The Government is preparing for a sale of its 39 per cent stake in the lender. Lloyds’ chief executive, Antonio Horta Osorio, is mulling paying a dividend to shareholders for the first time since 2008. That sent the share price up to 74p. So happy days are here again?
Not so fast. A host of unresolved issues surrounds Lloyds, not to mention the structure of the wider UK banking system. Ministers spoke yesterday about getting the best possible value for taxpayers from the sale of Lloyds to institutional investors, but the suspicion remains that they will offload the bank at a price that effectively short-changes the public.
Selling above 61p means the national debt falls. Below, it rises. The attractions of a quick sale at the current price for a Chancellor who has been embarrassed by his inability to bring down the national debt on his promised timetable are obvious. But the price the previous government paid for its £20bn in shares was 74p a share. That’s the true “break-even” price, and sales below that price should not be countenanced. Even at that price it is meaningless to talk of a “profit” on the stake. Think what returns the state could have got for that £20bn investment elsewhere.

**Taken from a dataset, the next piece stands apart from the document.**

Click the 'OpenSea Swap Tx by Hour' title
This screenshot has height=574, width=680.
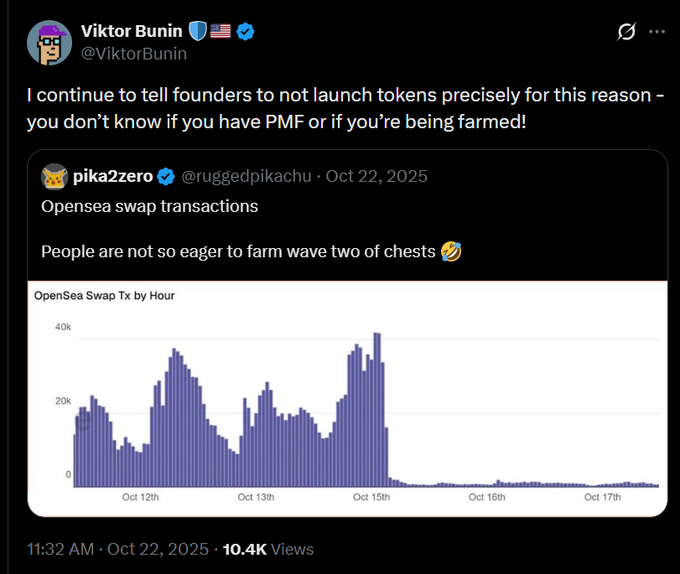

And then there is the matter of Lloyds’ lending to the real economy. The bank says it increased its net supply of credit to small firms by 5 per cent in the first half of the year. We hope that’s accurate. But the most recent figures from the Bank of England – which go to March – tell a strikingly different story. They suggest Lloyds has contracted its lending to households and businesses by some £6.6bn since last August, while availing itself of £3bn of cheap funding from the Bank of England.
What about the size issue? Thanks to the disastrous merger with HBOS in 2009, Lloyds is enormous, accounting for twice as much of the stock of home and business loans as the next biggest bank, the Royal Bank of Scotland. The size of Lloyds’ balance sheet will fall when 630 branches are floated off next year. But the bank will still be excessively large. UK firms and borrowers need a broad range of credit providers, not a market dominated by big beasts such as RBS, Lloyds and Barclays.
Lloyds increased its provision for mis-selling of payment protection insurance yet again yesterday in a reminder of just how egregiously it (and the rest of the high street banks) behaved towards customers in the boom years. Leaving this effective cartel untouched would risk this kind of abuse happening again.
A return to profit at Lloyds is good news. But keep the champagne on ice until we have a bank – and a wider banking system – that sustainably serves the needs of the real economy.